Overcoming the dysfunctional and disturbing effects of individual challenges in life may be considered to be a necessity for the prevention of a number of constellations like blackouts in examinations, failure in professional presentations, panic attacks, and states of anxiety and burn-out. Our data suggest that Qigong, if correctly understood and practised, may be a useful tool in this context.

Our data may also be helpful in the demystification of Chinese Medicine. Thermography allows visualizing the effects of the microcirculation on the hands temperature during Qigong practice. Actually, TCM holds that the “mind” guides the “qi” which guides the “xue” (blood).

The Heidelberg model of TCM sees strong analogies of the effects of “xue” as described by the classical scriptures with the clinical effects of microcirculation in Western medicine. Therefore, “qi,” translated by this model as a vegetative functional capacity, guides and steers the microcirculation. In other words, this old phrase from classical scriptures can be demystified as “the mind” (imagination and awareness) can guide and therefore activate vegetative capacities, which in return lead to changes in microcirculation.
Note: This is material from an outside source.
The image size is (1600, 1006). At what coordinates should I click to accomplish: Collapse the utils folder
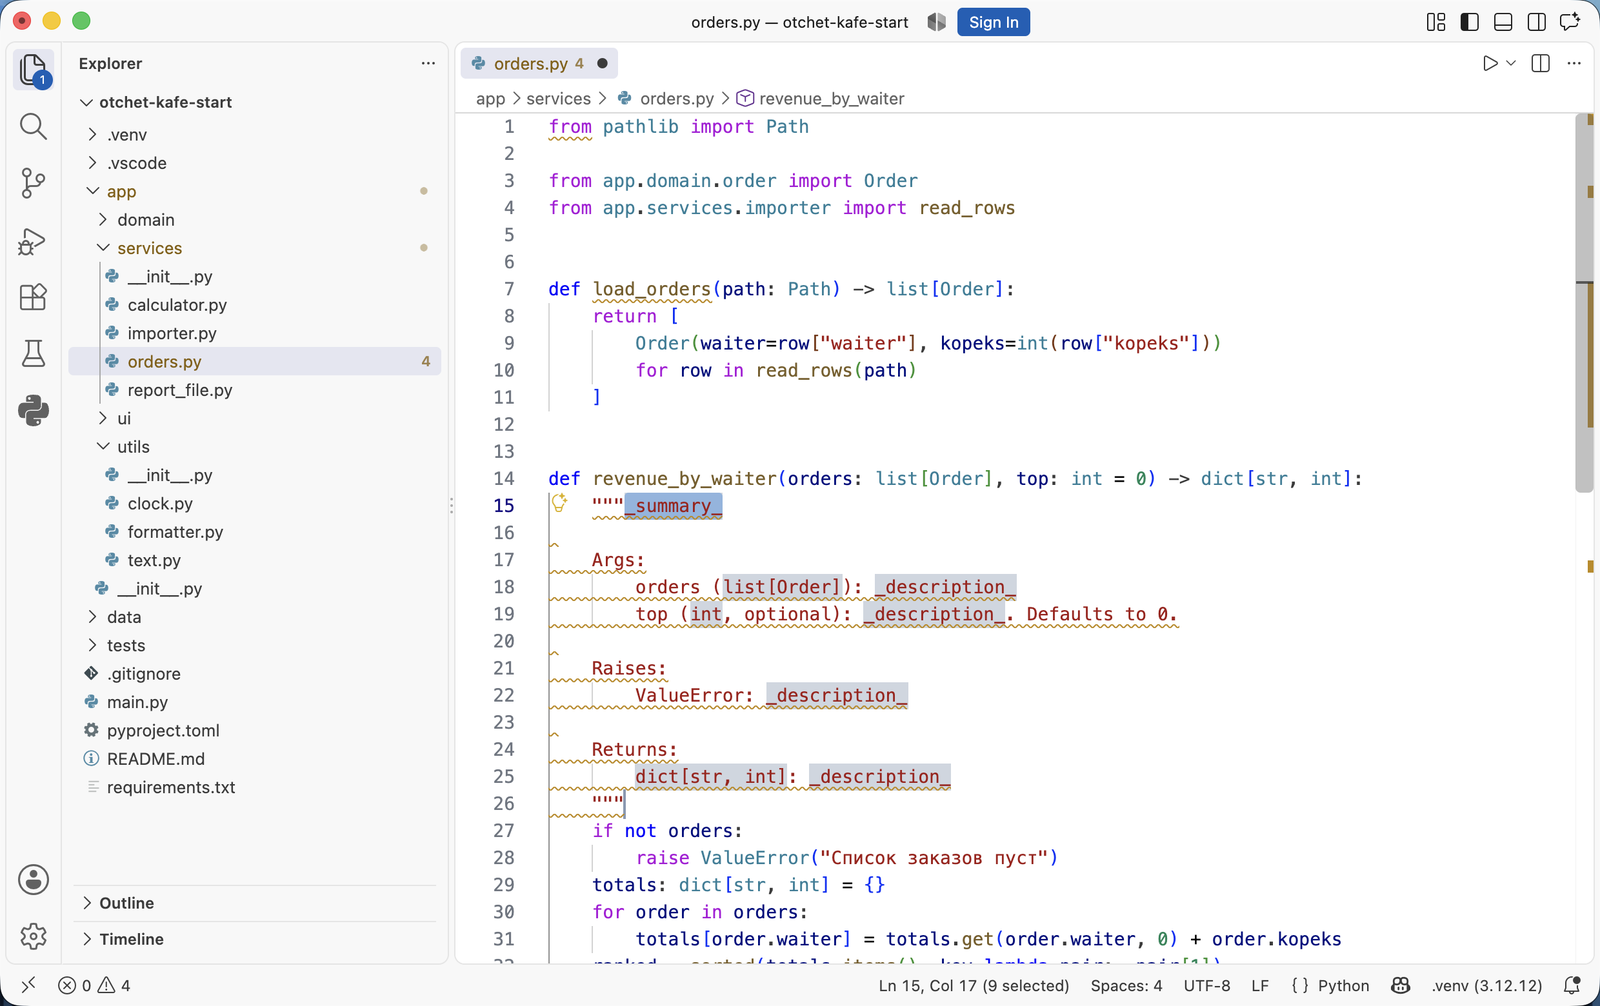[133, 447]
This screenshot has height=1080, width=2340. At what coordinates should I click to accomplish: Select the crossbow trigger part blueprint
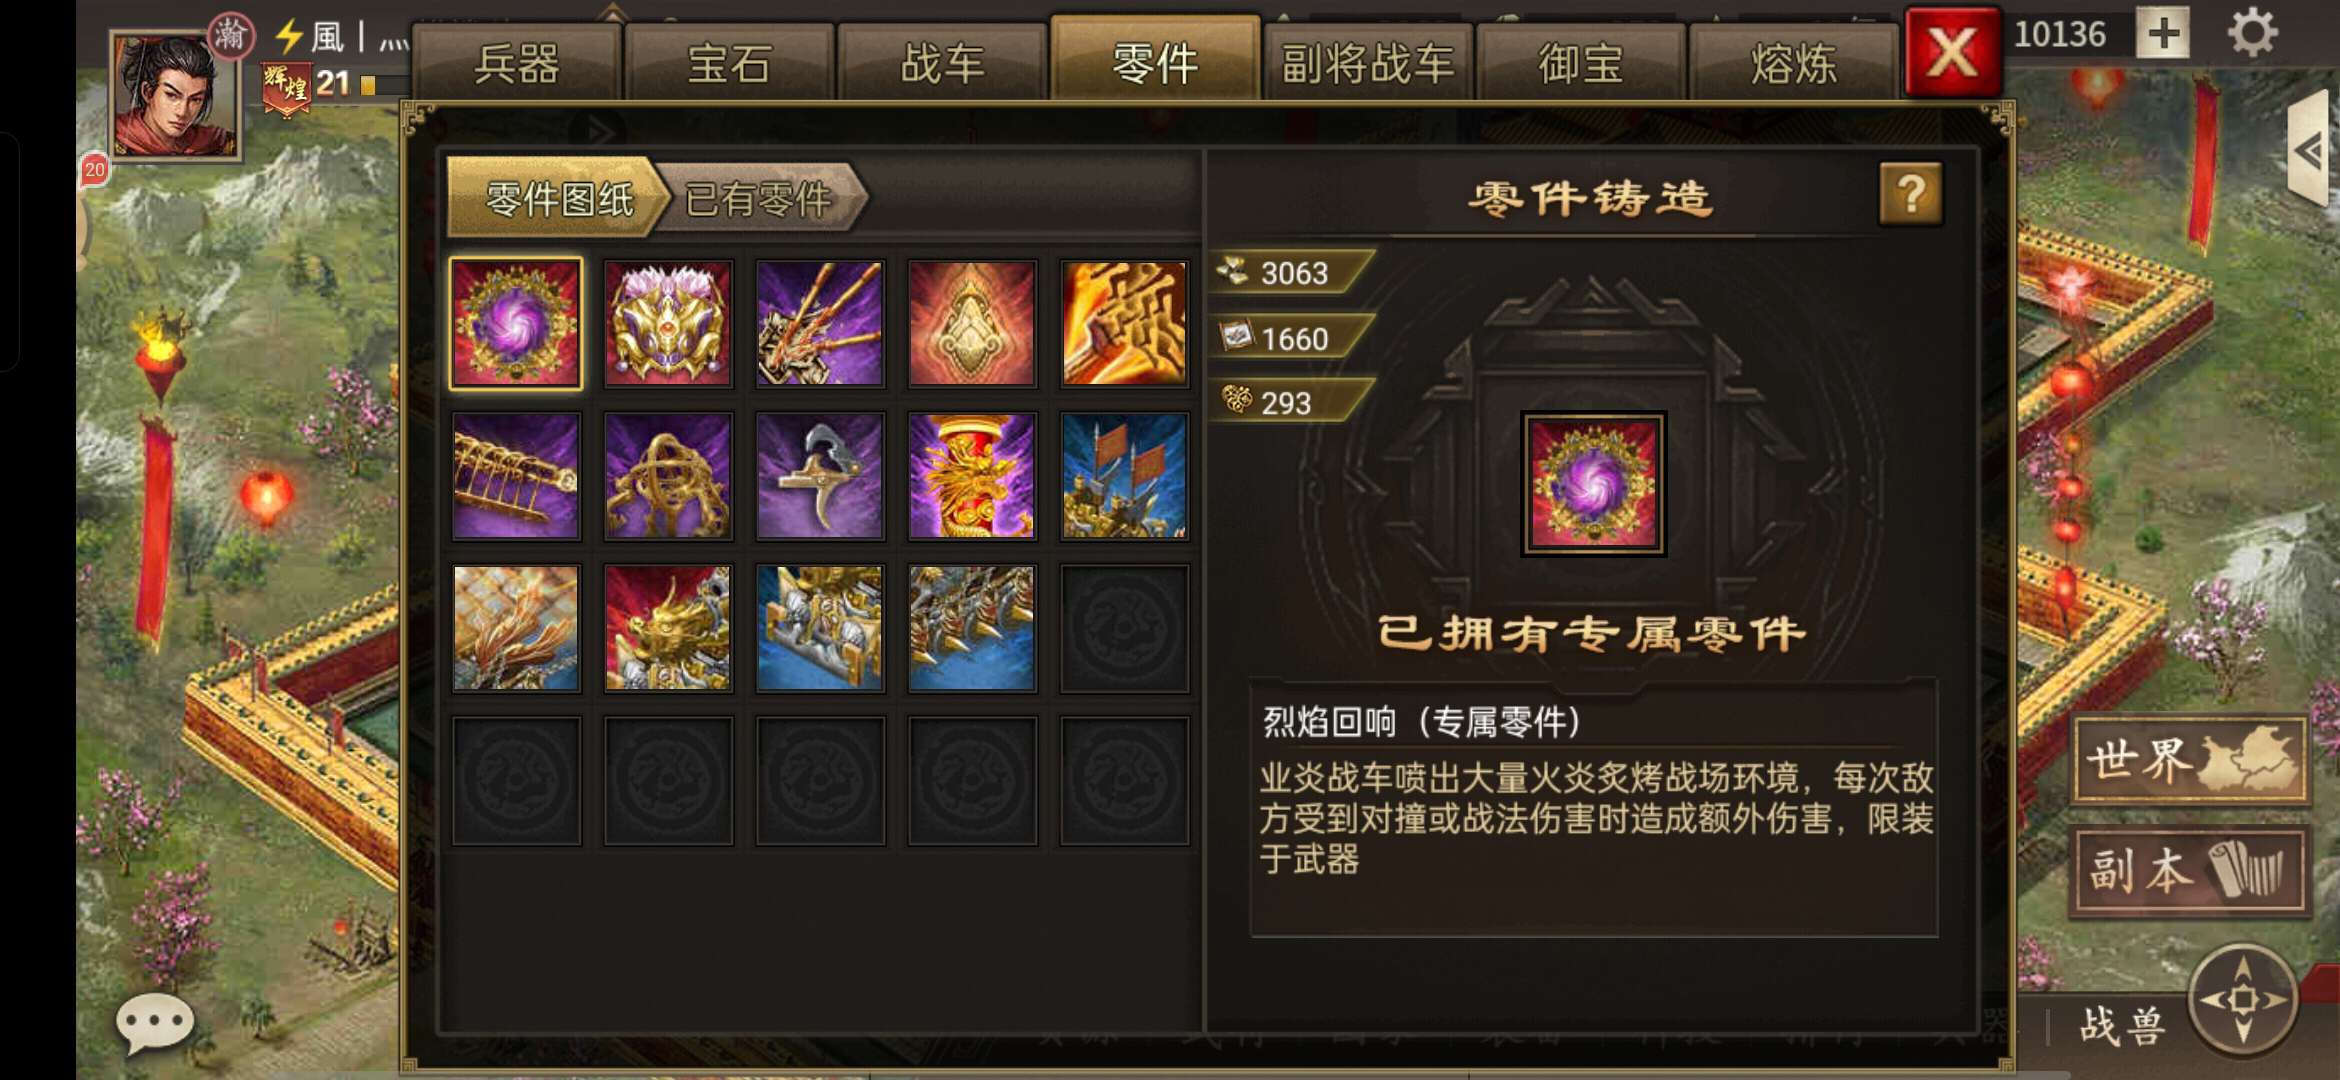pos(820,476)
We believe that such demystifying approaches to the corpus medicus of Chinese Medicine may be helpful to objectify its vegetative mechanisms underlying Qigong therapy and acupuncture. These exercises should be further explored and demystified as an ancient form of vegetative biofeedback therapy with long clinical experience.

The “White Ball” system is a simple, short duration Qigong exercise, easy to learn, that does not require much space, with positive effects on anxiety and stress management. It could be a powerful tool in the management of these disorders even when used in a classroom, at work, or elsewhere. As the conditioning effect may be more pronounced in the developing nervous system, these helpful patterns may be especially worthwhile and effective in children. Therefore, the supposed mechanisms of conditioning positive vegetative behavioural patterns suggest the application of these exercises especially at a young age.

Conflict of Interests

The authors declare that there is no conflict of interests regarding the publication of this paper.

Acknowledgment

The authors would like to thank Petra Fröschen, Heidelberg School of Chinese Medicine, for writing and editing assistance and for reviewing the paper.